Methods: A cross-sectional survey was carried out at the National Obesity Centre from October 2021 to February 2022. The study was presented to all adult diabetic patients. Those willing to participate were surveyed through a questionnaire in French or in English. Sociodemographic data and data related to the medicinal use of plants were collected through the questionnaire. Medical data were retrieved from the medical files of participants.

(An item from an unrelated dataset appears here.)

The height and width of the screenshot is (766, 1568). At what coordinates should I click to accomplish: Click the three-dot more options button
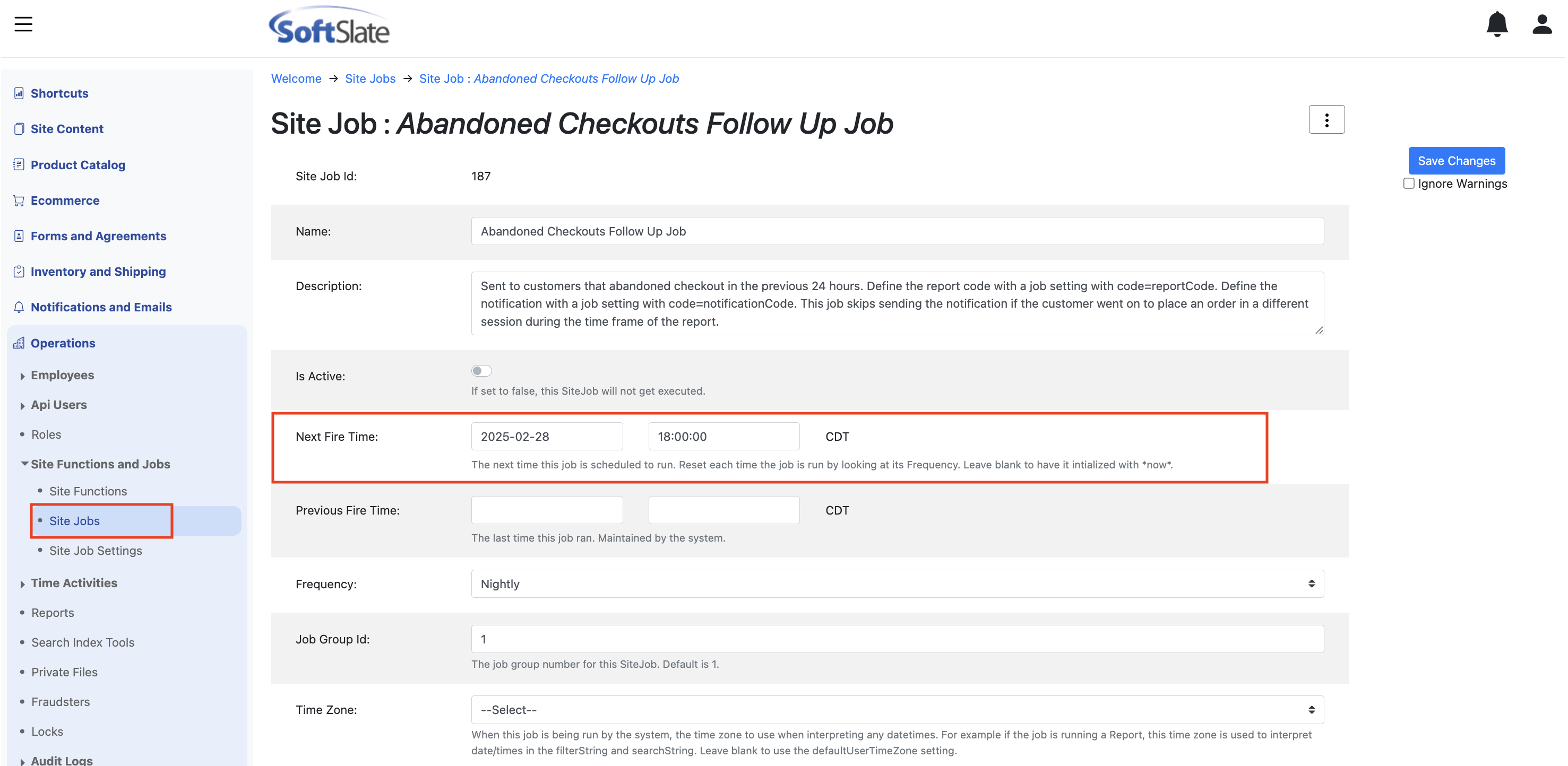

Results: 202 diabetics were surveyed, including 98 men and 104 women. The mean age was 58.97±12.19 [22; 91] years. Exception made of 05 non-Cameroonian, our participants were native from 09 over 10 regions of the country. Despite the fact that 70.3% of the participants lived in an urban area, 97% of them spoke at least 01 one mother tongue: our participants were well impregnated with their native cultures. The prevalence of the use of medicinal plants in our study was 55.9%. Surroundings – family, friends and/or colleagues – were the main source of information on medicinal plants. The reasons to use plants that were given included improvement of glycemic control, hope of healing from diabetes, concerns about cost and toxicity of conventional drugs. The reasons not to use medicinal plants that were given included concerns on their efficacy and on their renal toxicity, and bans given by medical staff. The participants who used medicinal plants have listed 75 plants species. Amongst them 39 plants were purely medicinal, e.g Alstonia boonei De Wild. The remaining 36 plants were used for nutrition and for medicinal purposes. In some cases, the edible part of the plant was also the part used as traditional remedies, e.g. fruits of Tetrapleura tetraptera and leaves of Cymbopogon citratus. In other cases the edible part of the plant was different from the one used for medicinal purposes. Some examples are Mangifera indica and Annona muricata: the fruits are edible, whereas the leaves are used for medicinal purposes. The most commonly used plant was Vernonia amygdalina. Analysis are ongoing to study the association between medicinal plants consumption and sociodemographic, clinical, and biological data, and with adherence to conventional diabetes care in our sample.
Conclusion: A better knowledge of plants used in traditional antidiabetic remedies can be valuable for patients, for clinicians and for researchers to improve diabetes care.